El miércoles apareció ‘Panchito’ de la mano de una vendedora cuyo nombre no retuve. Recibió su camiseta; se la puso y la besó, empañando los ojos de unos cuantos. Conversó con varios hinchas, vendió todas las empanadas ahí mismo y, antes de irse, un gran amigo le regaló una entrada y la posibilidad de ir a ver a Peñarol por primera vez en su vida. Al Maracaná, repleto, ante Flamengo. Soñado.

Tengo la dicha de conocer a muchos carboneros que han sacrificado horas de familia, descanso, trabajo o estudio para acercarle el Club a personas que jamás vieron siquiera un partido pero sienten a Peñarol como algo propio y son parte del inmenso Pueblo Carbonero. De ellos aprendí que en estos detalles está la esencia. Y, más allá de la emoción, sentí la satisfacción del deber cumplido.

En una charla con ‘el Gallego’ Prado y ‘el Bola’ Boragno, dos fieles representantes de esta forma de vivir a lo Peñarol, surgió la frase: “los que no tienen nada, son los que más valoran… este pibe nunca vio a Peñarol y mirá cómo lo siente”.

Sí, moviliza. Sacude las fibras más profundas. No hay vuelta.

Fernando Bordoni (‘Nando Peñarol’, para muchos de nosotros), otro manya ejemplar al que quisiera poder imitar con mayor constancia, me escribió: “Peñarol es una forma de vida, así se respeta y se vive día a día, en todo momento en cualquier lugar. Para un hincha de Peñarol nada más lindo que un obsequio de nuestros colores y nada más grande que esa camiseta”. Nada que agregar.

Lorenzo no había bajado esa mañana y coordinamos para la siguiente pero -por razones que los que fuimos conocemos- fue imposible hacernos visibles en la playa.
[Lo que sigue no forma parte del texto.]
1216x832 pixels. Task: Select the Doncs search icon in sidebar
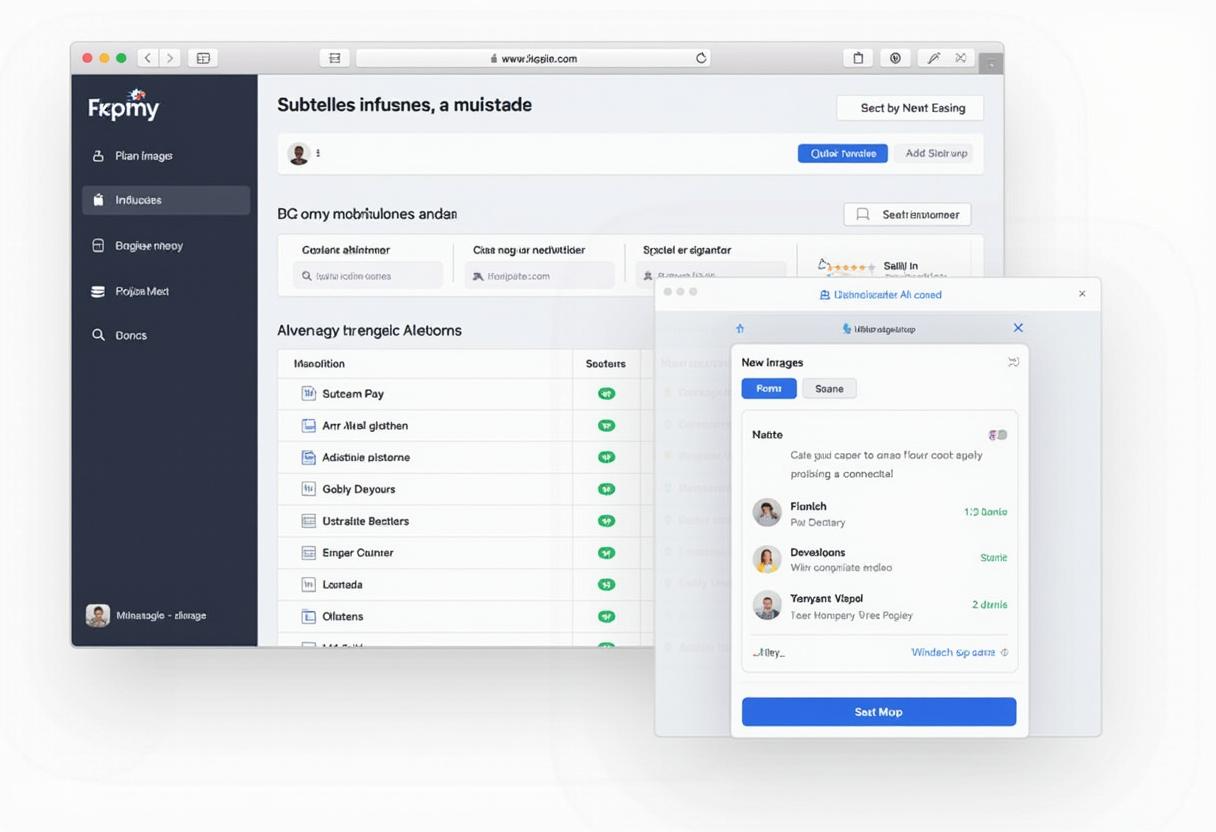(x=99, y=335)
Tuvimos que irnos y dejamos el regalo en manos de sus colegas: Lorena y Romina, dos argentinas que laburan en la playa, se comprometieron con la causa y cumplieron de inmediato con el cometido.
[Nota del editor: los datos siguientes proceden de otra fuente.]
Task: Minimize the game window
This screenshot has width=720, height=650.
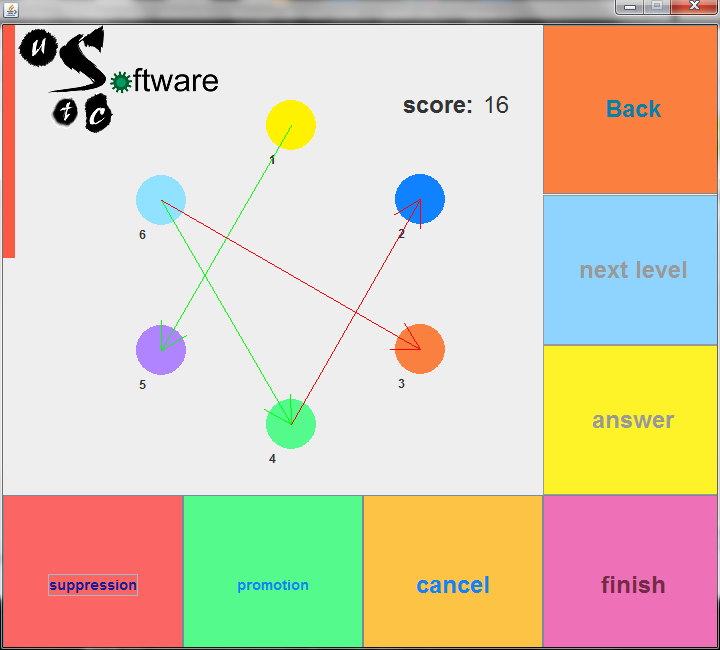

El viernes amanecí con el video de agradecimiento de Lorenzo (camiseta en mano) y la sonrisa cómplice de Francisco; y sí, otra vez se anudó la garganta.

El efecto multiplicador de redes sociales generó respuestas de todo tipo y varios llamados. Entre ellos, el de uno de los responsables de Padreydecano que me dijo: publiquemos esto en el sitio para que la gente conozca la historia y podamos ayudarlos.

Quedé en una posición incómoda. Sin falsa modestia. Sé qué motivó lo que hice y el valor que tuvo, pero contarlo en primera persona puede sonar a autobombo. Entonces resolví difundir esta anécdota con la intención de dar un paso más…

Mostrar la infinitésima parte de la realidad de estos dos gurises es la punta de la madeja. Hay mucho por hacer. Por ellos allá y por otros tantos acá. Hacia eso hay que apuntar. Las Peñas lo realizan constantemente con escaso apoyo y su visibilidad es mínima al lado de la dimensión de la tarea que desarrollan.

Se me ocurrieron algunas acciones que veré cómo hacerlas llegar al Club a través de otras personas, para evitar que sean vetadas por miserias políticas que ponen su origen por encima de su fin.

Institucionalmente y por diferentes motivos Peñarol se ha alejado de un segmento importante de su gente. No lo digo yo con mi espíritu crítico, lo demuestra la convocatoria y la palpable y triste división entre hinchas.

Está en nosotros recuperar la esencia y volver a unirnos. Apoyar las acciones comerciales que generan ingresos con los que tener equipos competitivos y solventar todas las actividades, pero también tener presentes a los que no pueden y también son parte.

“… subir, bajar o reaccionar; buscar salidas”.*

Fatiga

(*) El título y el cierre de esta especie de editorial son fragmentos del tema “Tres” de Callejeros.